*GIVEN DATA*.
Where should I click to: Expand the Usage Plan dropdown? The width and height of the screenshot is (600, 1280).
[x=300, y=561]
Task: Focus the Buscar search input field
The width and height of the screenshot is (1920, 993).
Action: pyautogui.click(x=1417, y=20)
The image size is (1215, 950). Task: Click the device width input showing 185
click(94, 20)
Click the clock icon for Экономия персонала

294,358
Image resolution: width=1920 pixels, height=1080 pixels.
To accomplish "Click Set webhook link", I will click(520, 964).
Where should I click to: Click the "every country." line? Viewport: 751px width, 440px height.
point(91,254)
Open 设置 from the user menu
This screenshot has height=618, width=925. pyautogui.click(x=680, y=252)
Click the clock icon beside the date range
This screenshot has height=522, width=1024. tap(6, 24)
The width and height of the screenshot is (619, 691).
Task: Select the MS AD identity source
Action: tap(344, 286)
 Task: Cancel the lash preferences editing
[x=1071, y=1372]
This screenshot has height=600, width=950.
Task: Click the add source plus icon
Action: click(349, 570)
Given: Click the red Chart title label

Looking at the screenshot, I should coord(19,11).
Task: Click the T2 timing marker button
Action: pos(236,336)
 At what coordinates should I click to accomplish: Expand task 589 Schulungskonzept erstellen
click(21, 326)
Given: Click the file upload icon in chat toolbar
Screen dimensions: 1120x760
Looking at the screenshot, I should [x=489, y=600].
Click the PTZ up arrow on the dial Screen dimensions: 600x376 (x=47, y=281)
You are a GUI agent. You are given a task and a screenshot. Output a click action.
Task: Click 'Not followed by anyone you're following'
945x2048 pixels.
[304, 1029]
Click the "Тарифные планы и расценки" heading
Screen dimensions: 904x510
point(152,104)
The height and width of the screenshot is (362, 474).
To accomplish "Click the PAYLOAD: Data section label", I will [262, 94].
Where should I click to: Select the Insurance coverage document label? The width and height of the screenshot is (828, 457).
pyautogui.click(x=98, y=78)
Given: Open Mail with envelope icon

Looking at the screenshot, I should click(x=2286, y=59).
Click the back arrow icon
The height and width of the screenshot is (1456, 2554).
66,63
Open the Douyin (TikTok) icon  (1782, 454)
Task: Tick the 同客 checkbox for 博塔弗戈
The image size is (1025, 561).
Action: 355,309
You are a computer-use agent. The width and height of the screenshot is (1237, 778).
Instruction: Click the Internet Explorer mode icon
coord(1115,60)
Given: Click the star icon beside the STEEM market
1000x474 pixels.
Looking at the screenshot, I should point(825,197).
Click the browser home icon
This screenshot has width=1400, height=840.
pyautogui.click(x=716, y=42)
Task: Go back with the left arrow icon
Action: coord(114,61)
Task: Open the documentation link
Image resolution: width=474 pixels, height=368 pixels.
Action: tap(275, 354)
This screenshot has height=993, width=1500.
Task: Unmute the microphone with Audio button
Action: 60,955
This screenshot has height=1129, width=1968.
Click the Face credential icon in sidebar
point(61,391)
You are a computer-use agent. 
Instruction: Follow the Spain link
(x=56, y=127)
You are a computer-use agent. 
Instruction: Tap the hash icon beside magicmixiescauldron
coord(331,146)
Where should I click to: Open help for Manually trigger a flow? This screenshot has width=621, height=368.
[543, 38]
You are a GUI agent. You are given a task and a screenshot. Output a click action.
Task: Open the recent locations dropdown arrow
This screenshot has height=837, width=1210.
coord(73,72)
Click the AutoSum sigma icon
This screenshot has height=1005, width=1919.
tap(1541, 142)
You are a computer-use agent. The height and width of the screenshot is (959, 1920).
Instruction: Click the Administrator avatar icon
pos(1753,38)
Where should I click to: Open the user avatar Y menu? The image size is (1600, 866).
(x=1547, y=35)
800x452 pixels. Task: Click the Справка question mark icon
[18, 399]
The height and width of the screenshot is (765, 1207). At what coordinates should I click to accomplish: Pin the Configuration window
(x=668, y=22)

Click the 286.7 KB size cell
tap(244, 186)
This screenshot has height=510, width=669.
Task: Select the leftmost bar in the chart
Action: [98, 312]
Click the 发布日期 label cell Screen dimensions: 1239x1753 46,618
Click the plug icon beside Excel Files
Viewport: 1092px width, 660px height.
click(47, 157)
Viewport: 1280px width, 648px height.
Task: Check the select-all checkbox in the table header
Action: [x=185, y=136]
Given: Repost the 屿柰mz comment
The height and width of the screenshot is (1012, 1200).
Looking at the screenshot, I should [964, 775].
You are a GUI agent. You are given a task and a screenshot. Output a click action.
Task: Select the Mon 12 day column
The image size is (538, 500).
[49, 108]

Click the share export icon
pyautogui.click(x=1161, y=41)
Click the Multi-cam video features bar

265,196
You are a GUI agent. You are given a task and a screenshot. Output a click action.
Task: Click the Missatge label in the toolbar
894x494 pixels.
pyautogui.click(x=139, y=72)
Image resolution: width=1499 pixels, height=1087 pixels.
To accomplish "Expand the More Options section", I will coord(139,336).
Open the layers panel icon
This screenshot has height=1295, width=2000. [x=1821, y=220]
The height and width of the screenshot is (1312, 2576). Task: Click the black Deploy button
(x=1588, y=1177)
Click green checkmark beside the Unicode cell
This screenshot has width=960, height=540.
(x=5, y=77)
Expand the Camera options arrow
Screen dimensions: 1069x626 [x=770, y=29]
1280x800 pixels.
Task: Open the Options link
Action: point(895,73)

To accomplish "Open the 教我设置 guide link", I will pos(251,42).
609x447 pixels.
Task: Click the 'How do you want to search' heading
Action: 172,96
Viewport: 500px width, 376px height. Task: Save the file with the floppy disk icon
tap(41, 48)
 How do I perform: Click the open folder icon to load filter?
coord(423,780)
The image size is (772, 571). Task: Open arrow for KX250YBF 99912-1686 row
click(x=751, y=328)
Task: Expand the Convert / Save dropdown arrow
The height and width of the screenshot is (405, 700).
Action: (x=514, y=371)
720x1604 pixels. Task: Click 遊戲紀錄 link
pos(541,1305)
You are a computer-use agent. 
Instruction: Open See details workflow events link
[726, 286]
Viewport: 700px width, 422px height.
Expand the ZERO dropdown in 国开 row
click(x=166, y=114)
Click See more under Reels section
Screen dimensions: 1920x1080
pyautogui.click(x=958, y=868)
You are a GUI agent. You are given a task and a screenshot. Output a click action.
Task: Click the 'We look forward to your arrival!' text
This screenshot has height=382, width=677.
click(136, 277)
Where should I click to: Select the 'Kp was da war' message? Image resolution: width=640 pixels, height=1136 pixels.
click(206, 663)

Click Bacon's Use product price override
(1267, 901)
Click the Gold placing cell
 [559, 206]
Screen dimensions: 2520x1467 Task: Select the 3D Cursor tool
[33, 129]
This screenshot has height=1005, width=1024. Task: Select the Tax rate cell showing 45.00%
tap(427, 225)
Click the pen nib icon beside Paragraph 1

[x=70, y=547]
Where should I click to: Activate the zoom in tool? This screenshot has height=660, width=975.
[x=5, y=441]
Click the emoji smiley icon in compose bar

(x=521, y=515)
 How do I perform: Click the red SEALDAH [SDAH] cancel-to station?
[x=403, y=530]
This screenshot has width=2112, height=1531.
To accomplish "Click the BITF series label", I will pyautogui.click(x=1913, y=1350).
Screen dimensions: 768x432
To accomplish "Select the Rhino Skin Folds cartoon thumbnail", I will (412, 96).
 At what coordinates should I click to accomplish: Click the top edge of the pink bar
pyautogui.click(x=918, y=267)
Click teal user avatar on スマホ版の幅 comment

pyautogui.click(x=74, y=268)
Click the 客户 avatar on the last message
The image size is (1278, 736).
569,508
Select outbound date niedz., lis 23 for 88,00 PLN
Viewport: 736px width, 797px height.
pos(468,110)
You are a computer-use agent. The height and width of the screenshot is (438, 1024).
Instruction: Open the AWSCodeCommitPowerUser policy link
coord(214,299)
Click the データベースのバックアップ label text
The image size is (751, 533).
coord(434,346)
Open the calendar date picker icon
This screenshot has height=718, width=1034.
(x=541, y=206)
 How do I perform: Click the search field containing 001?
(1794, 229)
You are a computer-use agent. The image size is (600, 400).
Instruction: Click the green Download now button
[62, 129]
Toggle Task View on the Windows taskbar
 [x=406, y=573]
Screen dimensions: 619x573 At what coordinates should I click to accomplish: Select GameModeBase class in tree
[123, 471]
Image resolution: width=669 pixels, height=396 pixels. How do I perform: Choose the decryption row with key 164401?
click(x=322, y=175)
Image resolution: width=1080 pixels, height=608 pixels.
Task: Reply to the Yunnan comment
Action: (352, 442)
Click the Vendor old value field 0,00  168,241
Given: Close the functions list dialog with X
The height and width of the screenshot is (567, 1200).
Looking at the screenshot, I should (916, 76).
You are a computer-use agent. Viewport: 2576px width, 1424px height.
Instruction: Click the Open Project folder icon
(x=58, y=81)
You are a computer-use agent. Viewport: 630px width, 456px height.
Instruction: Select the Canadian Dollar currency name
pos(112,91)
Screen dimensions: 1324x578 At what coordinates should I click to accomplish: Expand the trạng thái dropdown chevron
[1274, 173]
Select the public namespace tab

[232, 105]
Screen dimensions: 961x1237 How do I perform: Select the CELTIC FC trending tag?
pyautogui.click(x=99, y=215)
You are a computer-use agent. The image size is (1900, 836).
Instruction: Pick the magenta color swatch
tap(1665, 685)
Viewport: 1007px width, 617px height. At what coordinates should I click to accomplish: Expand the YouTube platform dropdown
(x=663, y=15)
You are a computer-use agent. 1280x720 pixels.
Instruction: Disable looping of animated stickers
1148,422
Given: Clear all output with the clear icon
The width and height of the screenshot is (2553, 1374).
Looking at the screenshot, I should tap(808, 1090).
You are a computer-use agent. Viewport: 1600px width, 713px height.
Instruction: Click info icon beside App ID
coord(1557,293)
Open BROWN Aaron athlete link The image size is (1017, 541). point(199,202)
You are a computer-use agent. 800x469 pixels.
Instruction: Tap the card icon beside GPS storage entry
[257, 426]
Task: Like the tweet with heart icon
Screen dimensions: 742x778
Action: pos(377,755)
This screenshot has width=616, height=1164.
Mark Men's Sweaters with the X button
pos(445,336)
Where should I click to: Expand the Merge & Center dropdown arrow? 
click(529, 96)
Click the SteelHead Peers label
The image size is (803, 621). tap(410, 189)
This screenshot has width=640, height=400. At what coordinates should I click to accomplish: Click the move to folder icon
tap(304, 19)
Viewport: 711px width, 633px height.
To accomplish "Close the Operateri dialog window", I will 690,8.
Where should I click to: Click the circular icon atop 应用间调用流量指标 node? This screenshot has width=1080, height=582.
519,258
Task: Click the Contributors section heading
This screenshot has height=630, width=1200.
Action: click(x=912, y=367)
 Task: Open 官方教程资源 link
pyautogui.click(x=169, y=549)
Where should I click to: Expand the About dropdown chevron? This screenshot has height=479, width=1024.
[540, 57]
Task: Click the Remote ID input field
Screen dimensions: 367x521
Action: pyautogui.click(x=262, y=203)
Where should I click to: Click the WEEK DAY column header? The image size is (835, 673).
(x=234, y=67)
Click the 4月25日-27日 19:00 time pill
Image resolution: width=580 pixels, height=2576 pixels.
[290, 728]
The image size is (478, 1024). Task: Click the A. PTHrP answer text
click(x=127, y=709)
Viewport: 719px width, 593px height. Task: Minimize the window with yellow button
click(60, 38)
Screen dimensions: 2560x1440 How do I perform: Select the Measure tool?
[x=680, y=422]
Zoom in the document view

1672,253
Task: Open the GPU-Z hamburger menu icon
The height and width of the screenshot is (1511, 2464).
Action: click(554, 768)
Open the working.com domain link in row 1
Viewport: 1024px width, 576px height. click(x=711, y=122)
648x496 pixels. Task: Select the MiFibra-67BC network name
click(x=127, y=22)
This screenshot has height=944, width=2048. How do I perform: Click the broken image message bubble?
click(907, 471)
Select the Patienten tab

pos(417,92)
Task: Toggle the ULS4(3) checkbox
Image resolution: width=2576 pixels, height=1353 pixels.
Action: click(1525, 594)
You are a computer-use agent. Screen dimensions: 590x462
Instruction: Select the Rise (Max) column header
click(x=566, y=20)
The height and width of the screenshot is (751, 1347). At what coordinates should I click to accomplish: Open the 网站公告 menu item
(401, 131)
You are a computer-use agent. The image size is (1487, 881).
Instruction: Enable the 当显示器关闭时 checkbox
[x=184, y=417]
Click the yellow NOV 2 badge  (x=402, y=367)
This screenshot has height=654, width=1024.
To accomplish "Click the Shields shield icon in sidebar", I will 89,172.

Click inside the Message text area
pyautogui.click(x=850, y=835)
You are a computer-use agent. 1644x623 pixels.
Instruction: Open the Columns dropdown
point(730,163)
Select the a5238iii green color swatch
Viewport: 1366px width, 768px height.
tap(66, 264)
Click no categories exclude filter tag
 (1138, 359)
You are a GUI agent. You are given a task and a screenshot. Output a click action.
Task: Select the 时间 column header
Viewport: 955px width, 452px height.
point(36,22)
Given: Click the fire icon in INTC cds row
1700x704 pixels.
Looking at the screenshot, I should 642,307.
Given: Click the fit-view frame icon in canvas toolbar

*WHAT THE EXERCISE ASKS*.
Can you repeat the stretch from the start of the entries through the line containing "point(91,254)", swapping "screenshot" for "screen capture" and leaving everything else unchanged?

*THE SOLUTION*.
Where should I click to: Expand the Usage Plan dropdown? The width and height of the screen capture is (600, 1280).
[x=300, y=561]
Task: Focus the Buscar search input field
The width and height of the screen capture is (1920, 993).
Action: pyautogui.click(x=1417, y=20)
The image size is (1215, 950). Task: Click the device width input showing 185
click(94, 20)
Click the clock icon for Экономия персонала

294,358
Image resolution: width=1920 pixels, height=1080 pixels.
To accomplish "Click Set webhook link", I will click(520, 964).
Where should I click to: Click the "every country." line? Viewport: 751px width, 440px height.
point(91,254)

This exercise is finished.